Extracted material: Begin
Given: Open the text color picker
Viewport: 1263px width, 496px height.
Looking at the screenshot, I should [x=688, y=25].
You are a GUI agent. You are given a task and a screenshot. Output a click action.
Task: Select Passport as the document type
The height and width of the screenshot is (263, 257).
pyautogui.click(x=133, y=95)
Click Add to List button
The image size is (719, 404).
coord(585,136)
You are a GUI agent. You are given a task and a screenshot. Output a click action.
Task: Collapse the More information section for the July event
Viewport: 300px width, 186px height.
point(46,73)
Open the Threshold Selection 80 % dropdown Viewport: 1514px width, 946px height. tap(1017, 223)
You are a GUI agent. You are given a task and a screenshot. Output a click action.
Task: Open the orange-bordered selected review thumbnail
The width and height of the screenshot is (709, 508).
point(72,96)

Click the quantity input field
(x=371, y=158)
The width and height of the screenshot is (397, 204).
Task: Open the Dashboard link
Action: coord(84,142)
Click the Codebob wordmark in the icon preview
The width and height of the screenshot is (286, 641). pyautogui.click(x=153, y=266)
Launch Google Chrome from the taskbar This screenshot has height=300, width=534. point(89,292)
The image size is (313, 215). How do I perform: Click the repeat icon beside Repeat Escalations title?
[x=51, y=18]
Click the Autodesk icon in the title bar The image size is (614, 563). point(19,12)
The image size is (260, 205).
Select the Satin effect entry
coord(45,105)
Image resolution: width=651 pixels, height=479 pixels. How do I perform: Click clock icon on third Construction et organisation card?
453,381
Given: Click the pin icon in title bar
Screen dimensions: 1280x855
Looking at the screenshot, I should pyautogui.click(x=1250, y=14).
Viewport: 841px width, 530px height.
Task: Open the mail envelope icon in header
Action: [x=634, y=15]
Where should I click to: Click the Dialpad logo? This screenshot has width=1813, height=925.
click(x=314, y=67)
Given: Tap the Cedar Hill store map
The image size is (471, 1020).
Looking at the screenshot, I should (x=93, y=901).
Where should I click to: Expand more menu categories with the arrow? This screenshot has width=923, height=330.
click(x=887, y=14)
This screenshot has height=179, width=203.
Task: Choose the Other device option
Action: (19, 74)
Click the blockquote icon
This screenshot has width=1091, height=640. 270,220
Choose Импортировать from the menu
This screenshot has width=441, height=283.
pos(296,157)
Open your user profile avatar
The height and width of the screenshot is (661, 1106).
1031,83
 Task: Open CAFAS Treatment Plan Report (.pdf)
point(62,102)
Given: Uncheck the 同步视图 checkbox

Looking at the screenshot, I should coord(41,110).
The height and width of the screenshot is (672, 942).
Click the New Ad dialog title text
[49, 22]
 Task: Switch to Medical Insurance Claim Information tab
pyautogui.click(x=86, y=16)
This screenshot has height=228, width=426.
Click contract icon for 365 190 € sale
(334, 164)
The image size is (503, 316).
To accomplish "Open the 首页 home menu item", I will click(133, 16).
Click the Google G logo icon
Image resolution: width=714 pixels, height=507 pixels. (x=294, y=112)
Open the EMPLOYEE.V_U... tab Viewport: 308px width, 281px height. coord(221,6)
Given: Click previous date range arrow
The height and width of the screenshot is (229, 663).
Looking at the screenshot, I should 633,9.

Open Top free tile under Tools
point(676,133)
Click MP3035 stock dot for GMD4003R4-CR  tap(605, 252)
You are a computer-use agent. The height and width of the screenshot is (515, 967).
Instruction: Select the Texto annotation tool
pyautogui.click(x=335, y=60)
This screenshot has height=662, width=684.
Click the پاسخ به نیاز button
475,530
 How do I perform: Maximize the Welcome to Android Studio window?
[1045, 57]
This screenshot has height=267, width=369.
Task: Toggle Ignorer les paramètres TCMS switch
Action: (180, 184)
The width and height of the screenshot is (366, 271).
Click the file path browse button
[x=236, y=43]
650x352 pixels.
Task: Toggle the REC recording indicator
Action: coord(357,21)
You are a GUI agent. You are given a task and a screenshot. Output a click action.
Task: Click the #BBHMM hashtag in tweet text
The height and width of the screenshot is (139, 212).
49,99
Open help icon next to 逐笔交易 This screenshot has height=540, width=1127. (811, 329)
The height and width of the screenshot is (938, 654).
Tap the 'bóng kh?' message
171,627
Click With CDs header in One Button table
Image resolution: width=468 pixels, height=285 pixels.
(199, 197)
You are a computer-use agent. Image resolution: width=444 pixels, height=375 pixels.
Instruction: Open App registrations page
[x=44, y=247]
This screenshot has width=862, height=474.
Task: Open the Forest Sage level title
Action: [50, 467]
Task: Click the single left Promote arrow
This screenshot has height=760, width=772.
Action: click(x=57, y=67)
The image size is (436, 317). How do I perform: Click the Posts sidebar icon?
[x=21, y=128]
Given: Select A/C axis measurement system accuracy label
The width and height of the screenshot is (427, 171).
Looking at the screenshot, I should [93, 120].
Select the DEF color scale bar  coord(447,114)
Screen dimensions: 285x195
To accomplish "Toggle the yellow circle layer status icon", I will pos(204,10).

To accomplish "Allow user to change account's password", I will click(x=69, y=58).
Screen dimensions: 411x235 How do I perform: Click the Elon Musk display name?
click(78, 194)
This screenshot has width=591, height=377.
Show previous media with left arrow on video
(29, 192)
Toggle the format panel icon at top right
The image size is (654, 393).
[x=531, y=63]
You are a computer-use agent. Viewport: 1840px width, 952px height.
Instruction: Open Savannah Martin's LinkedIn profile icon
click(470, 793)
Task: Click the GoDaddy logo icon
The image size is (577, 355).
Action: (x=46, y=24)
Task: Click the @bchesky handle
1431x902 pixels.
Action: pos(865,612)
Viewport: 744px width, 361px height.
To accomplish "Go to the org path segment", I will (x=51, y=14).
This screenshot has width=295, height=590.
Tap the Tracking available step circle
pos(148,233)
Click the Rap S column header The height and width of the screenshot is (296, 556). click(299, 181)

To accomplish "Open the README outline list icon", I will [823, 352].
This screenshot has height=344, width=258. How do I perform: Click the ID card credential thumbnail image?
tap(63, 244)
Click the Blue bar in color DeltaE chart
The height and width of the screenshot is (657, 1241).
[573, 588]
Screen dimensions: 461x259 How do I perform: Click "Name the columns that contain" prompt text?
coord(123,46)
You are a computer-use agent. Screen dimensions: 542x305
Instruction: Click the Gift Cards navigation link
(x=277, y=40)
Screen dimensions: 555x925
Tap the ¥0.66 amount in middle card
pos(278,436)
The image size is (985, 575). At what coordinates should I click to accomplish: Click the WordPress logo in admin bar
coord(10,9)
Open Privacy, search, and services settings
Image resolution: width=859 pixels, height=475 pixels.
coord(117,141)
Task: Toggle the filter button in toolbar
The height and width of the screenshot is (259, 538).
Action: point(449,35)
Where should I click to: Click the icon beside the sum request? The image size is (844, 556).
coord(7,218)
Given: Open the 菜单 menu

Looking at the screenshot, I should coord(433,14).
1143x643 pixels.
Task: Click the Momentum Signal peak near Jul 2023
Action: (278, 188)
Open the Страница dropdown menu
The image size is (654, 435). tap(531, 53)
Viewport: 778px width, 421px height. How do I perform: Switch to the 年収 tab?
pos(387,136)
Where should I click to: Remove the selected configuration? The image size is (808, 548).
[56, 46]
Extracted material: End
Aim of the task: Wherever the word "computer" appears in the listing, copy the line that holds it.

Solution:
You are a computer-use agent. The height and width of the screenshot is (515, 967).
You are a computer-use agent. Image resolution: width=444 pixels, height=375 pixels.
You are a computer-use agent. Viewport: 1840px width, 952px height.
You are a computer-use agent. Screen dimensions: 542x305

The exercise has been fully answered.